Spark applications are easy to write and easy to understand when everything goes according to plan. However, it becomes very difficult when Spark applications start to slow down or fail. Sometimes a well-tuned application might fail due to a data change, or a data layout change. Sometimes an application which was running well so far, starts behaving badly due to resource starvation. The list goes on and on.
It’s not only important to understand a Spark application, but also its underlying runtime components like disk usage, network usage, contention, etc., so that we can make an informed decision when things go bad.
In this series of articles, I aim to capture some of the most common reasons why a Spark application fails or slows down.

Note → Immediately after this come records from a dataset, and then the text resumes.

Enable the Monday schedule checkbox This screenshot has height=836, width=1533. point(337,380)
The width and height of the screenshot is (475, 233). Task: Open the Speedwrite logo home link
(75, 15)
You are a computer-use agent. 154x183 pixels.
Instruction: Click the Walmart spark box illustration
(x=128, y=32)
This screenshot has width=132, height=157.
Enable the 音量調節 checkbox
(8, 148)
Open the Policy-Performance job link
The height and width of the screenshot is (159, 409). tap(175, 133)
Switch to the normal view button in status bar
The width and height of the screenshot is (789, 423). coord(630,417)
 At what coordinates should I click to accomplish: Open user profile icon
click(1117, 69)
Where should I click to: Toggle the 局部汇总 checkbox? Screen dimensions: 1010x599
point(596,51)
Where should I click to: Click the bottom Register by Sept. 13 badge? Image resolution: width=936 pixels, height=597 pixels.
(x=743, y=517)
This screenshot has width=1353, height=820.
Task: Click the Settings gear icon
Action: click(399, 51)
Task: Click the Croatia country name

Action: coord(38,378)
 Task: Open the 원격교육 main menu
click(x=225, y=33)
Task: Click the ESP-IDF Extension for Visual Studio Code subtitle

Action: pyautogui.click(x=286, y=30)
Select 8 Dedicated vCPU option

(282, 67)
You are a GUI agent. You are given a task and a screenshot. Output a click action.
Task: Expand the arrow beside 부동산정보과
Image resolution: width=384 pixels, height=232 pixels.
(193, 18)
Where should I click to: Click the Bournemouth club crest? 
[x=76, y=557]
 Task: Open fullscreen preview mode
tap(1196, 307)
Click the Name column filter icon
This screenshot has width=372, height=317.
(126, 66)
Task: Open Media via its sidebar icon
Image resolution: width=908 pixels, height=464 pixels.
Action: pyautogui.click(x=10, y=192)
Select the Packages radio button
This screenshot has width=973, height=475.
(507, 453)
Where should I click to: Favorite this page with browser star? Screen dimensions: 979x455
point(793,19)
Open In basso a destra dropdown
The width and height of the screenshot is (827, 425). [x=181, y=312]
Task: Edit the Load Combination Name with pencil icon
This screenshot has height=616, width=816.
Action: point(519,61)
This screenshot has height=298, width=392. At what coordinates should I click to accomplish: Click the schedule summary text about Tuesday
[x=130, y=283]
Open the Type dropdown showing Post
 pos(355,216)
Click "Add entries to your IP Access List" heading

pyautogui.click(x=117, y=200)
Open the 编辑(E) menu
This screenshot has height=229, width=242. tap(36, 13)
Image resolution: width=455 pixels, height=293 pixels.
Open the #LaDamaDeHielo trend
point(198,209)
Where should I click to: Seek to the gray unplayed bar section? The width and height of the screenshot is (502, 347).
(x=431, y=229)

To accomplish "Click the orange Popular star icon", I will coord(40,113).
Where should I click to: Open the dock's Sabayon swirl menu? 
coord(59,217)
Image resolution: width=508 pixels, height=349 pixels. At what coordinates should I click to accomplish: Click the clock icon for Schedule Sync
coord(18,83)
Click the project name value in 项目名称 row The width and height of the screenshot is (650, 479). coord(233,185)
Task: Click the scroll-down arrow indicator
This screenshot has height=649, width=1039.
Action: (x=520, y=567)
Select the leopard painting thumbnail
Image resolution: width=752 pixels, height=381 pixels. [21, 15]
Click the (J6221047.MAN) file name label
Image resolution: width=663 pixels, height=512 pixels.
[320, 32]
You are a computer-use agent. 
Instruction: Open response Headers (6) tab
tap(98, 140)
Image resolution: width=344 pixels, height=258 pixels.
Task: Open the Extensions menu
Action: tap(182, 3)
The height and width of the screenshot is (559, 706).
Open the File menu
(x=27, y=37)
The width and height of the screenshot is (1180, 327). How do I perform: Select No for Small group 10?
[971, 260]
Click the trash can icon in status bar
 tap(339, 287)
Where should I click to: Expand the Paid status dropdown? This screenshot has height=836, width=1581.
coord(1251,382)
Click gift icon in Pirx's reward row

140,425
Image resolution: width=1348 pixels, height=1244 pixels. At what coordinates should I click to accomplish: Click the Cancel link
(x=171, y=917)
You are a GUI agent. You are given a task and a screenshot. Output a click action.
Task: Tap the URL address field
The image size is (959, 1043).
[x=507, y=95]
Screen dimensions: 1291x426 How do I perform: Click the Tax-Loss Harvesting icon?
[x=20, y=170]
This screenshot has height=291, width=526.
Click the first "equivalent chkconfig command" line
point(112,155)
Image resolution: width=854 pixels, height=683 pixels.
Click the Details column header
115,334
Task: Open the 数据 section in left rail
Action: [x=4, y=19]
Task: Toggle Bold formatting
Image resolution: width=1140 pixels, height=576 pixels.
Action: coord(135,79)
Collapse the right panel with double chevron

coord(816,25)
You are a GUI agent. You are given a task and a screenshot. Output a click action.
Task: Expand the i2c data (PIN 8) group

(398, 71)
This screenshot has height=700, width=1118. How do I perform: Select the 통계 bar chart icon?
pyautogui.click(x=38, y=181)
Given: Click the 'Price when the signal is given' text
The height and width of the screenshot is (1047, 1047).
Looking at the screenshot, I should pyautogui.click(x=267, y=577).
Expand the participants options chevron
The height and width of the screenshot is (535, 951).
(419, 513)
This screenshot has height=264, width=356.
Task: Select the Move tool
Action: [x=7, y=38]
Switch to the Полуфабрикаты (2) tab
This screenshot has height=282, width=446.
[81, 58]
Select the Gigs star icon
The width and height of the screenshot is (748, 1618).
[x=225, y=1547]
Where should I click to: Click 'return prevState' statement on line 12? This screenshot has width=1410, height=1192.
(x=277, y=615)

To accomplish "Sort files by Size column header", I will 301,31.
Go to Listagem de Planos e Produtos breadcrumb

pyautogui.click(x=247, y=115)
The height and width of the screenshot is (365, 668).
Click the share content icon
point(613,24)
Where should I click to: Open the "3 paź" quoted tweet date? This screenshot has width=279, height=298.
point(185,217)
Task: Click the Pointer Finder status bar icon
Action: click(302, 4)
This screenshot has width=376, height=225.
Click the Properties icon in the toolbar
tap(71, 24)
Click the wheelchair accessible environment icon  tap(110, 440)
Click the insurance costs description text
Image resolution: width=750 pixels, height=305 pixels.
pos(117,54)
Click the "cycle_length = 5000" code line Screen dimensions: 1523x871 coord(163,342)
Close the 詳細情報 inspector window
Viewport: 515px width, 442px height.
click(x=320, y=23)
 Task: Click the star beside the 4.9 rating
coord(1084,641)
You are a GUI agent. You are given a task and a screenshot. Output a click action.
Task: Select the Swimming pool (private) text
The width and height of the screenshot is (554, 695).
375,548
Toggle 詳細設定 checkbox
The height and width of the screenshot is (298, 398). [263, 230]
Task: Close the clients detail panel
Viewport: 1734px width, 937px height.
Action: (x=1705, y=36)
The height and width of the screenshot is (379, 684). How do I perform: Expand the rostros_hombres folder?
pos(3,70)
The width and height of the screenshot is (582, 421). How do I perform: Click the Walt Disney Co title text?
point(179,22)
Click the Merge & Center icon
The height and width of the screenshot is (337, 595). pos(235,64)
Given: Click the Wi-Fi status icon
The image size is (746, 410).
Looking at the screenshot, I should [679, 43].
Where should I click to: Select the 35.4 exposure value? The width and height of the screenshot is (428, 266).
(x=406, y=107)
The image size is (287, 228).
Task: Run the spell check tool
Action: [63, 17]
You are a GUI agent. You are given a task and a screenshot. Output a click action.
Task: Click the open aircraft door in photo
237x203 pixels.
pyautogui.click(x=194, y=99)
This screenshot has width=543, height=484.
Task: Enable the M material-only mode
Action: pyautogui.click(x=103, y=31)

The first and most common is memory management.
If we were to get all Spark developers to vote, out of memory (OOM) conditions would surely be the number one problem everyone has faced. This comes as no big surprise as Spark’s architecture is memory-centric. Some of the most common causes of OOM are:
To avoid these problems, we need to have a basic understanding of Spark and our data. There are certain things that can be done that will either prevent OOM or rectify an application which failed due to OOM. Spark’s default configuration may or may not be sufficient or accurate for your applications. Sometimes even a well-tuned application may fail due to OOM as the underlying data has changed.
Out of memory issues can be observed for the driver node, executor nodes, and sometimes even for the node manager. Let’s take a look at each case.
A driver in Spark is the JVM where the application’s main control flow runs. More often than not, the driver fails with an OutOfMemory error due to incorrect usage of Spark. Spark is an engine to distribute workload among worker machines. The driver should only be considered as an orchestrator. In typical deployments, a driver is provisioned less memory than executors. Hence we should be careful what we are doing on the driver.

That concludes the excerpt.